Word and element location data
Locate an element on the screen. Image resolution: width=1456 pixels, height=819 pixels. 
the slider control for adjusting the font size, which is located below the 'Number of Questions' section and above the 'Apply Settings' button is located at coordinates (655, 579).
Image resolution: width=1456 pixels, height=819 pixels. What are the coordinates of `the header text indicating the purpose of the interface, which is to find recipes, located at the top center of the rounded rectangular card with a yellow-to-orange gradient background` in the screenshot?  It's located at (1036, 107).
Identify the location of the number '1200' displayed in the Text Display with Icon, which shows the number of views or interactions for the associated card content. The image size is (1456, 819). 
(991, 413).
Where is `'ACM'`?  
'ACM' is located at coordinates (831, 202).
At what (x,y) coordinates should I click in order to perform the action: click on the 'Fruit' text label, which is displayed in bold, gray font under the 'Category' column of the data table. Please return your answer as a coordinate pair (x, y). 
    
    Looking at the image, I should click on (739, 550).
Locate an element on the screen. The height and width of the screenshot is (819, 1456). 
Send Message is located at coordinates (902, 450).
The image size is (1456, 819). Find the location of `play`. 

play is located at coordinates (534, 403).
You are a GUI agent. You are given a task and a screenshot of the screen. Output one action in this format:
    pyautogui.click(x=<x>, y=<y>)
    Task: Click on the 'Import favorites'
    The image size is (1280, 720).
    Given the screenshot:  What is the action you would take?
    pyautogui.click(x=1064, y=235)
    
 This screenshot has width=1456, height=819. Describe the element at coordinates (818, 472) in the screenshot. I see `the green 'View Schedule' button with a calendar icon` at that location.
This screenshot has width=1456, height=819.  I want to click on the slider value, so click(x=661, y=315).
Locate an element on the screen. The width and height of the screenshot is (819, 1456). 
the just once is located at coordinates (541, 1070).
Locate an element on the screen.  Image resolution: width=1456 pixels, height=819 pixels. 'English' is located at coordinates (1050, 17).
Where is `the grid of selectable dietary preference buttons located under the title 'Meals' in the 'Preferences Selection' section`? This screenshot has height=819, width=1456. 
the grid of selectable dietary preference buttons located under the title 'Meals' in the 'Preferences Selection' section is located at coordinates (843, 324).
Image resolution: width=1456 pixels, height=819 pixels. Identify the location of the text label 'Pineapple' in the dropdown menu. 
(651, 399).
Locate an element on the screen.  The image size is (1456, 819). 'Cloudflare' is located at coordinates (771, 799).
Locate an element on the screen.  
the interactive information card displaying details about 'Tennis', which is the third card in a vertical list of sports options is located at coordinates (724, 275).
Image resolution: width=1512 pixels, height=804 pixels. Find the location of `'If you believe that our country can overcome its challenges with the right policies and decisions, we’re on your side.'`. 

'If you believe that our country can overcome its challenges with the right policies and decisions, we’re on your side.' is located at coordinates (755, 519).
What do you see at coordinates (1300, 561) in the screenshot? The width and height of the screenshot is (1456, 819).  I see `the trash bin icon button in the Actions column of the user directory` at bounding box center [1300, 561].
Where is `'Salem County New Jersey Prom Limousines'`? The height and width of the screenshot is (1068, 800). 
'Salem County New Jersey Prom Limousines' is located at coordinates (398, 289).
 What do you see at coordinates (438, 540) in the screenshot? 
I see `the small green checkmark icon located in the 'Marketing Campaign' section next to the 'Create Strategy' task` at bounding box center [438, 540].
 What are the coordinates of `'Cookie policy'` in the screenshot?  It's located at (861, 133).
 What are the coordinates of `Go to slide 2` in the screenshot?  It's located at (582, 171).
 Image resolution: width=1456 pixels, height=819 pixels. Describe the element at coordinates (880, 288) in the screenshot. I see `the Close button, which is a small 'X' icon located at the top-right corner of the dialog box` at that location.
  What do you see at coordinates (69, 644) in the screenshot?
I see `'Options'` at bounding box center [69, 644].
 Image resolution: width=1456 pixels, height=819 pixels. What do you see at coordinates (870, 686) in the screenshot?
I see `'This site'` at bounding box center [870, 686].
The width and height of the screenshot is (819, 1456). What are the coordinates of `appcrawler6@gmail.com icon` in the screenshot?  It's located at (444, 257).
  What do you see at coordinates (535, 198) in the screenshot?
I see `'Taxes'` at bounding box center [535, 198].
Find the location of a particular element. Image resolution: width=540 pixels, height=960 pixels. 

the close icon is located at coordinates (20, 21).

__Problem requirements__.
Please change every "Locate an element on the screen" in the entries above to "Find an element on the screen" and leave everything else the same.

__Solved exercise__.
Find an element on the screen. Image resolution: width=1456 pixels, height=819 pixels. 
the slider control for adjusting the font size, which is located below the 'Number of Questions' section and above the 'Apply Settings' button is located at coordinates (655, 579).
Image resolution: width=1456 pixels, height=819 pixels. What are the coordinates of `the header text indicating the purpose of the interface, which is to find recipes, located at the top center of the rounded rectangular card with a yellow-to-orange gradient background` in the screenshot?  It's located at (1036, 107).
Identify the location of the number '1200' displayed in the Text Display with Icon, which shows the number of views or interactions for the associated card content. The image size is (1456, 819). 
(991, 413).
Where is `'ACM'`?  
'ACM' is located at coordinates (831, 202).
At what (x,y) coordinates should I click in order to perform the action: click on the 'Fruit' text label, which is displayed in bold, gray font under the 'Category' column of the data table. Please return your answer as a coordinate pair (x, y). 
    
    Looking at the image, I should click on (739, 550).
Find an element on the screen. The height and width of the screenshot is (819, 1456). 
Send Message is located at coordinates (902, 450).
The image size is (1456, 819). Find the location of `play`. 

play is located at coordinates (534, 403).
You are a GUI agent. You are given a task and a screenshot of the screen. Output one action in this format:
    pyautogui.click(x=<x>, y=<y>)
    Task: Click on the 'Import favorites'
    The image size is (1280, 720).
    Given the screenshot:  What is the action you would take?
    pyautogui.click(x=1064, y=235)
    
 This screenshot has width=1456, height=819. Describe the element at coordinates (818, 472) in the screenshot. I see `the green 'View Schedule' button with a calendar icon` at that location.
This screenshot has width=1456, height=819.  I want to click on the slider value, so click(x=661, y=315).
Find an element on the screen. The width and height of the screenshot is (819, 1456). 
the just once is located at coordinates (541, 1070).
Find an element on the screen.  Image resolution: width=1456 pixels, height=819 pixels. 'English' is located at coordinates (1050, 17).
Where is `the grid of selectable dietary preference buttons located under the title 'Meals' in the 'Preferences Selection' section`? This screenshot has height=819, width=1456. 
the grid of selectable dietary preference buttons located under the title 'Meals' in the 'Preferences Selection' section is located at coordinates (843, 324).
Image resolution: width=1456 pixels, height=819 pixels. Identify the location of the text label 'Pineapple' in the dropdown menu. 
(651, 399).
Find an element on the screen.  The image size is (1456, 819). 'Cloudflare' is located at coordinates (771, 799).
Find an element on the screen.  
the interactive information card displaying details about 'Tennis', which is the third card in a vertical list of sports options is located at coordinates (724, 275).
Image resolution: width=1512 pixels, height=804 pixels. Find the location of `'If you believe that our country can overcome its challenges with the right policies and decisions, we’re on your side.'`. 

'If you believe that our country can overcome its challenges with the right policies and decisions, we’re on your side.' is located at coordinates (755, 519).
What do you see at coordinates (1300, 561) in the screenshot? The width and height of the screenshot is (1456, 819).  I see `the trash bin icon button in the Actions column of the user directory` at bounding box center [1300, 561].
Where is `'Salem County New Jersey Prom Limousines'`? The height and width of the screenshot is (1068, 800). 
'Salem County New Jersey Prom Limousines' is located at coordinates (398, 289).
 What do you see at coordinates (438, 540) in the screenshot? 
I see `the small green checkmark icon located in the 'Marketing Campaign' section next to the 'Create Strategy' task` at bounding box center [438, 540].
 What are the coordinates of `'Cookie policy'` in the screenshot?  It's located at (861, 133).
 What are the coordinates of `Go to slide 2` in the screenshot?  It's located at (582, 171).
 Image resolution: width=1456 pixels, height=819 pixels. Describe the element at coordinates (880, 288) in the screenshot. I see `the Close button, which is a small 'X' icon located at the top-right corner of the dialog box` at that location.
  What do you see at coordinates (69, 644) in the screenshot?
I see `'Options'` at bounding box center [69, 644].
 Image resolution: width=1456 pixels, height=819 pixels. What do you see at coordinates (870, 686) in the screenshot?
I see `'This site'` at bounding box center [870, 686].
The width and height of the screenshot is (819, 1456). What are the coordinates of `appcrawler6@gmail.com icon` in the screenshot?  It's located at (444, 257).
  What do you see at coordinates (535, 198) in the screenshot?
I see `'Taxes'` at bounding box center [535, 198].
Find the location of a particular element. Image resolution: width=540 pixels, height=960 pixels. 

the close icon is located at coordinates (20, 21).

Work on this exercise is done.